Accessible via a Direct Navigator menu, the Panasonic allows you to protect and rename recordings, create chapters (this can be done automatically, too) and edit them by deleting bits or dividing them up. An extensive number of recordable DVD and Blu-ray formats are catered for with a (quieter but it takes longer) 'normal speed' copying option. Note that you can't record to the HDD while archiving to disc. You can utilise the 1TB drive to pause/rewind live TV for up to 90 minutes.

As a media hub, the DMR-BWT740 allows for file playback from a variety of locations: the HDD; SD card; an optical disc; USB drive; or from a networked device via DLNA. There's support for music playlists and a slideshow option for photos. Format compatibility is broad, although I was unable to stream MKV files from my networked laptop running Windows 7. Miracast functionality (you need Android 2.2 or higher) can be enabled via the Function Menu.

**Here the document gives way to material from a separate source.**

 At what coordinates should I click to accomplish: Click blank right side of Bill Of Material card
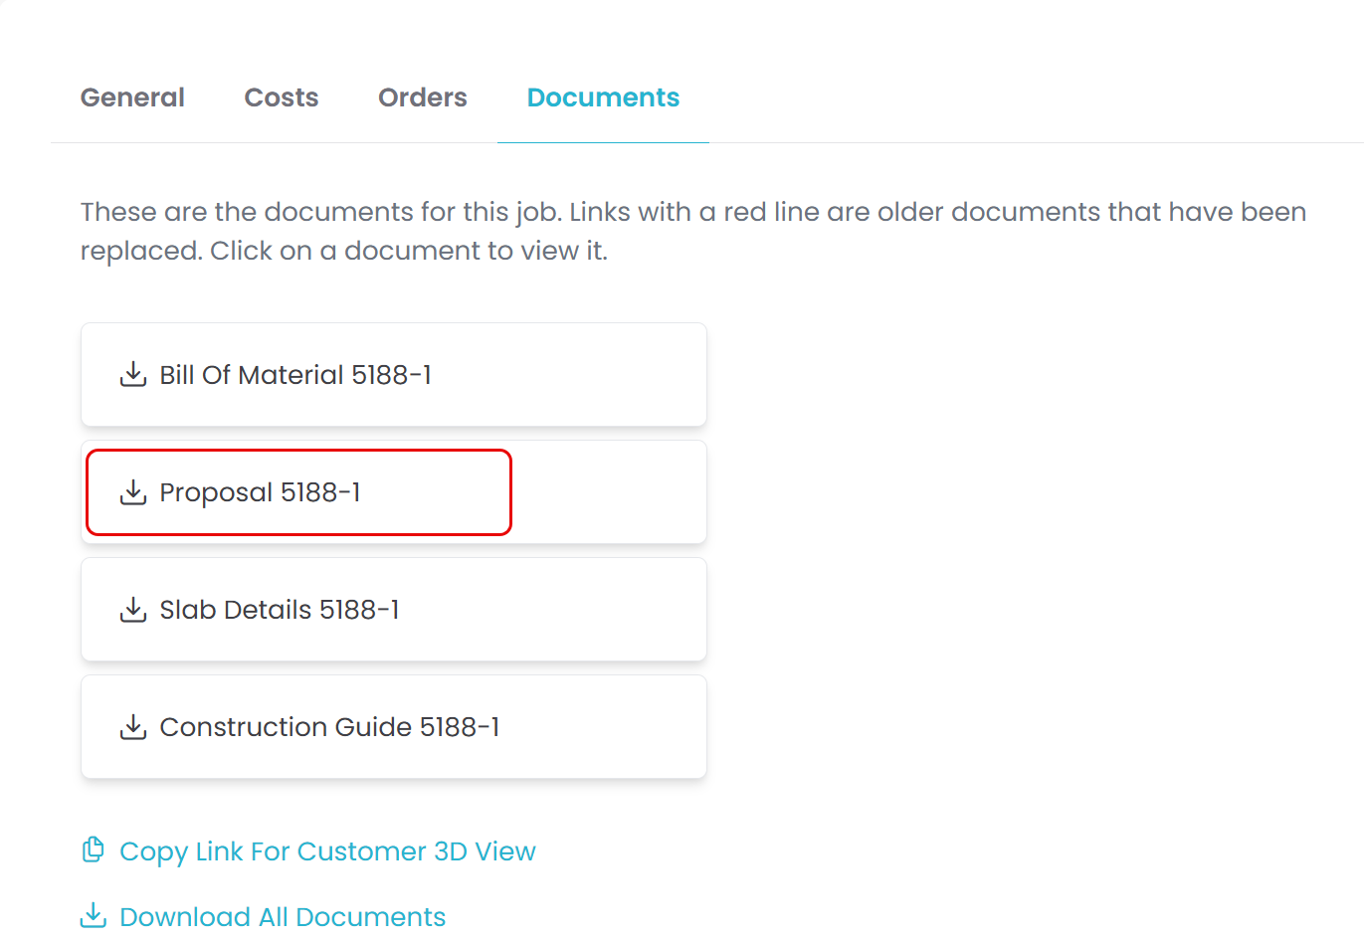click(597, 375)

The box can also act as a server, streaming video – including live or recorded (SD only) TV – and photos to networked machines, including compatible TVs and Blu-ray players, with the DIGA Player app. This worked for my laptop where the PVR was recognised by Windows Media Player.

As well as the Rovi Guide and web browser, internet apps include Netflix, YouTube, BBC iPlayer, Facebook, Twitter, iConcerts and games from PlayJam. The Freetime catchup service, which Panasonic has successfully integrated into a number of its 2014 TVs, would be a welcome addition here, but is not supported. The web browser is relatively easy to navigate even from the supplied handset. Flash isn't supported, but that's less of a big deal these days.

The tuners generate crisp-looking images from HD and upscaled (to 1080p) SD TV, which was maintained in DR-quality recordings. Quality inevitably worsens when using the lower settings, though DR HD recordings converted to HM are passable. Recordings from a Scart-connected Virgin Media TiVo looked acceptable, too.

Blu-ray performance also impresses. The sharp textures of Toy Story 3 are woven without digital hiccup and details in the murkier scenes of Alien shine through.

Taking it to task

Frustratingly, as with the DMR-BWT735, multi-tasking is not this machine's strong point. I was unable to make use of the Smart apps, stream media files to the box or play them from a USB drive while recording.  Considering that in this era of series links and multiple channels, we're not always aware that our PVR is in action, this is a bit of a downer. That aside, the modish feature additions, other 'tweaks' and good build quality and performance altogether make the DMR-BWT740 another likeable all-rounder. However, its appeal is very niche indeed – unless you're keen to archive TV shows to disc there's a lot here you won't need.